WORK TO BE COMPLETED |
You are to retype all of the data exactly as it appears.

INPUT FOR THIS TASK |
——————————

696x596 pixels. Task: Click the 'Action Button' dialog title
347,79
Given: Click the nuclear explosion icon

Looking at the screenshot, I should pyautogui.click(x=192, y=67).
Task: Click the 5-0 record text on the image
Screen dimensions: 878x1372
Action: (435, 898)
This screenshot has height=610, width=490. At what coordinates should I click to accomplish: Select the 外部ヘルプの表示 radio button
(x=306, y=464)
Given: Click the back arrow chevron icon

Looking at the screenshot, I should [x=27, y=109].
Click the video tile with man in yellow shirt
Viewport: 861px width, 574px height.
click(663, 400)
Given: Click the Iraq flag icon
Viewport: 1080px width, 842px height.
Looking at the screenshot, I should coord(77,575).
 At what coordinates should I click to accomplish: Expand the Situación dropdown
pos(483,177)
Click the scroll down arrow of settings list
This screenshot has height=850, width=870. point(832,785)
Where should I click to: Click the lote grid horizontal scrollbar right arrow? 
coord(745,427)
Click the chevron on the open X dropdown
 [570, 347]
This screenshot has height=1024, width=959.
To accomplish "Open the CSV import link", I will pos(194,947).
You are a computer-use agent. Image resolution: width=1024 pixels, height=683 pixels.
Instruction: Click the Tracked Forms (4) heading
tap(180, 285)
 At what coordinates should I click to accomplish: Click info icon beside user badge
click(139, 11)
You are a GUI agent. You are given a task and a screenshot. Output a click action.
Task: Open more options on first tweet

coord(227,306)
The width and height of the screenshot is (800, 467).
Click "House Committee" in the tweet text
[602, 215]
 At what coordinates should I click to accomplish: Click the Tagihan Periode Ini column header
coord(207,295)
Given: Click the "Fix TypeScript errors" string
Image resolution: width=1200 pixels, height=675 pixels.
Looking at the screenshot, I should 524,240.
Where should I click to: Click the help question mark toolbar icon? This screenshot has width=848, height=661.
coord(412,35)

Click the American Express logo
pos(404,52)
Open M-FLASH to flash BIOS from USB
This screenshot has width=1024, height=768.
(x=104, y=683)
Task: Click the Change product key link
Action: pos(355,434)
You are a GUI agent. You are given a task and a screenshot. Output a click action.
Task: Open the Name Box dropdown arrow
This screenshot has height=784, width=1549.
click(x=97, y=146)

——————————

ANSWER BOX |
696x596 pixels. Task: Click the 'Action Button' dialog title
347,79
Given: Click the nuclear explosion icon

Looking at the screenshot, I should pyautogui.click(x=192, y=67).
Task: Click the 5-0 record text on the image
Screen dimensions: 878x1372
Action: (435, 898)
This screenshot has height=610, width=490. At what coordinates should I click to accomplish: Select the 外部ヘルプの表示 radio button
(x=306, y=464)
Given: Click the back arrow chevron icon

Looking at the screenshot, I should [x=27, y=109].
Click the video tile with man in yellow shirt
Viewport: 861px width, 574px height.
click(663, 400)
Given: Click the Iraq flag icon
Viewport: 1080px width, 842px height.
Looking at the screenshot, I should coord(77,575).
 At what coordinates should I click to accomplish: Expand the Situación dropdown
pos(483,177)
Click the scroll down arrow of settings list
This screenshot has height=850, width=870. point(832,785)
Where should I click to: Click the lote grid horizontal scrollbar right arrow? 
coord(745,427)
Click the chevron on the open X dropdown
 [570, 347]
This screenshot has height=1024, width=959.
To accomplish "Open the CSV import link", I will pos(194,947).
You are a computer-use agent. Image resolution: width=1024 pixels, height=683 pixels.
Instruction: Click the Tracked Forms (4) heading
tap(180, 285)
 At what coordinates should I click to accomplish: Click info icon beside user badge
click(139, 11)
You are a GUI agent. You are given a task and a screenshot. Output a click action.
Task: Open more options on first tweet

coord(227,306)
The width and height of the screenshot is (800, 467).
Click "House Committee" in the tweet text
[602, 215]
 At what coordinates should I click to accomplish: Click the Tagihan Periode Ini column header
coord(207,295)
Given: Click the "Fix TypeScript errors" string
Image resolution: width=1200 pixels, height=675 pixels.
Looking at the screenshot, I should 524,240.
Where should I click to: Click the help question mark toolbar icon? This screenshot has width=848, height=661.
coord(412,35)

Click the American Express logo
pos(404,52)
Open M-FLASH to flash BIOS from USB
This screenshot has width=1024, height=768.
(x=104, y=683)
Task: Click the Change product key link
Action: pos(355,434)
You are a GUI agent. You are given a task and a screenshot. Output a click action.
Task: Open the Name Box dropdown arrow
This screenshot has height=784, width=1549.
click(x=97, y=146)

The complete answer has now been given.